Potrà sembrare strano, ma il collega più insopportabile e saccente, quello che ci fa andare fuori testa, è il primo a cui dobbiamo dire grazie. Perché? Perché coi suoi modi di fare insolenti, ci costringe a fare i conti con una serie di limiti che possiamo gradualmente superare. Lavorare a stretto gomito con chi non ci piace ci insegna a gestire situazioni sgradevoli (nelle quali non ci sentiamo a nostro agio), a controllare le nostre emozioni, a contenere le nostre reazioni e a governare le idiosincrasie. Per riuscirci, dobbiamo fare appello alla nostra empatia e sforzarci di comprendere cosa ci provoca tanto fastidio. Potremmo scoprire che la nostra è una velata forma di invidia o che i suoi modi di fare devono essere letti in maniera meno superficiale. Evitiamo di essere precipitosi nei giudizi e proviamo a tendere la mano a chi ci piace poco, ma può aiutarci (più degli altri) a crescere umanamente e professionalmente.

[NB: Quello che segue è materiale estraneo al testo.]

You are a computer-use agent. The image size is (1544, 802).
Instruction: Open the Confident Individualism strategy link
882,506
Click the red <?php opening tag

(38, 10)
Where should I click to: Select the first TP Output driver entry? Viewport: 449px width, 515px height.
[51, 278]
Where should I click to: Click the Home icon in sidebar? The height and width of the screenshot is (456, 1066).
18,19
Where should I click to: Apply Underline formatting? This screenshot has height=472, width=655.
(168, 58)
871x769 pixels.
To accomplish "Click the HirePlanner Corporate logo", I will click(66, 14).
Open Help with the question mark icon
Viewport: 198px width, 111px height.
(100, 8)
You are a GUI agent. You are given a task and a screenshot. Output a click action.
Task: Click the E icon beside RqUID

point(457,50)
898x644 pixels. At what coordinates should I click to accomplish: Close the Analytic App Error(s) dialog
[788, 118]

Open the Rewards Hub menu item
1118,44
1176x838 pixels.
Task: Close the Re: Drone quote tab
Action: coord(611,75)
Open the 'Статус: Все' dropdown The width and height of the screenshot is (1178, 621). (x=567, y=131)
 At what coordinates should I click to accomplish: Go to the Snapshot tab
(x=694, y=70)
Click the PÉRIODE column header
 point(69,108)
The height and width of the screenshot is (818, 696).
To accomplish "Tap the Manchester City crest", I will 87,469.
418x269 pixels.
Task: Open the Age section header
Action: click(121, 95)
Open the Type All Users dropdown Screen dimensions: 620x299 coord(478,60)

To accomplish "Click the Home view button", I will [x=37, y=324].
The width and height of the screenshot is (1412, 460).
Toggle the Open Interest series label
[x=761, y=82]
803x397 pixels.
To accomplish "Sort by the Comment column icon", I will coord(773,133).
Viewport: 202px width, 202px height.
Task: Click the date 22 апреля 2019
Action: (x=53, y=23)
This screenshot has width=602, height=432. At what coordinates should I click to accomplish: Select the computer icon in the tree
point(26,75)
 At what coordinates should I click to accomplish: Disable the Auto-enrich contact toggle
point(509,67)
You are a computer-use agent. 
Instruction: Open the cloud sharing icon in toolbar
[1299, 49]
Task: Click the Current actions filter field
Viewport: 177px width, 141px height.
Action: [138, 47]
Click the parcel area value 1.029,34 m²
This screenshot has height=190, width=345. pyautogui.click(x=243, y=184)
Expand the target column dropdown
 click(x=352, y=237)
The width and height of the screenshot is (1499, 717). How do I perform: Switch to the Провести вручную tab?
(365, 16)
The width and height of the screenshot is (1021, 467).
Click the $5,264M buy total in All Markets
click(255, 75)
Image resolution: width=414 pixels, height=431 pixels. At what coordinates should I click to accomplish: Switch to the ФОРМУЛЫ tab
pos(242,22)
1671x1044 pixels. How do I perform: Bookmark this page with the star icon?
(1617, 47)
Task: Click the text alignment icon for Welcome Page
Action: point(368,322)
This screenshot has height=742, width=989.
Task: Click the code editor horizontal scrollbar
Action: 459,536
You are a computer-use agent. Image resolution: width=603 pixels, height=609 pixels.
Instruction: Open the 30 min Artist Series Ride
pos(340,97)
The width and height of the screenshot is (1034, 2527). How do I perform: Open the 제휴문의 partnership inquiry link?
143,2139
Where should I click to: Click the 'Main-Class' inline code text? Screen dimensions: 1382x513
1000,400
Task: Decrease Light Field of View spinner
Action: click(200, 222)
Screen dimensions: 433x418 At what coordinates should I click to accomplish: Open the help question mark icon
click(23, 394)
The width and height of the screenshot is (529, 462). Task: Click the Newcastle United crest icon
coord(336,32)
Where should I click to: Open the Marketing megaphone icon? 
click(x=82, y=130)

Dobbiamo essere grati dei piani che saltano

Quando le cose non vanno come le avevamo preventivate, perdere il controllo e preoccuparsi è fisiologico, ma per quanto possa suonare paradossale, c’è sempre qualcosa da guadagnare. I problemi sono la dimostrazione di come il nostro modo di pensare e di agire non sia infallibile; analizziamoli a fondo e cerchiamo di scovare cosa c’è all’origine del malfunzionamento che ha scombinato i nostri disegni. Per crescere e migliorarsi, occorre realizzare che le avversità possono darci una grande mano, spronandoci a trovare soluzioni innovative, destinate a fare la nostra fortuna. Invece di piangerci addosso e domandarci: “Perché sta succedendo a me?”, sforziamoci di comprendere quale insegnamento possiamo trarre dagli inciampi che impediscono il nostro percorso. I fallimenti possono portare con sé cambiamenti importanti, irrobustire il carattere e incentivare l’umiltà di cui spesso deficitiamo. Manifestare gratitudine per i piani che saltano vuol dire, in definitiva, accettare le proprie imperfezioni e ripartire da esse per riprendere il cammino.

Coltiviamo la gratitudine per ciò che abbiamo e predisponiamoci positivamente nei confronti di ciò che vorremmo avere. Il migliore riconoscimento per la fatica fatta non è ciò che se ne ricava, ma ciò che si diventa grazie ad essa”. (John Ruskin).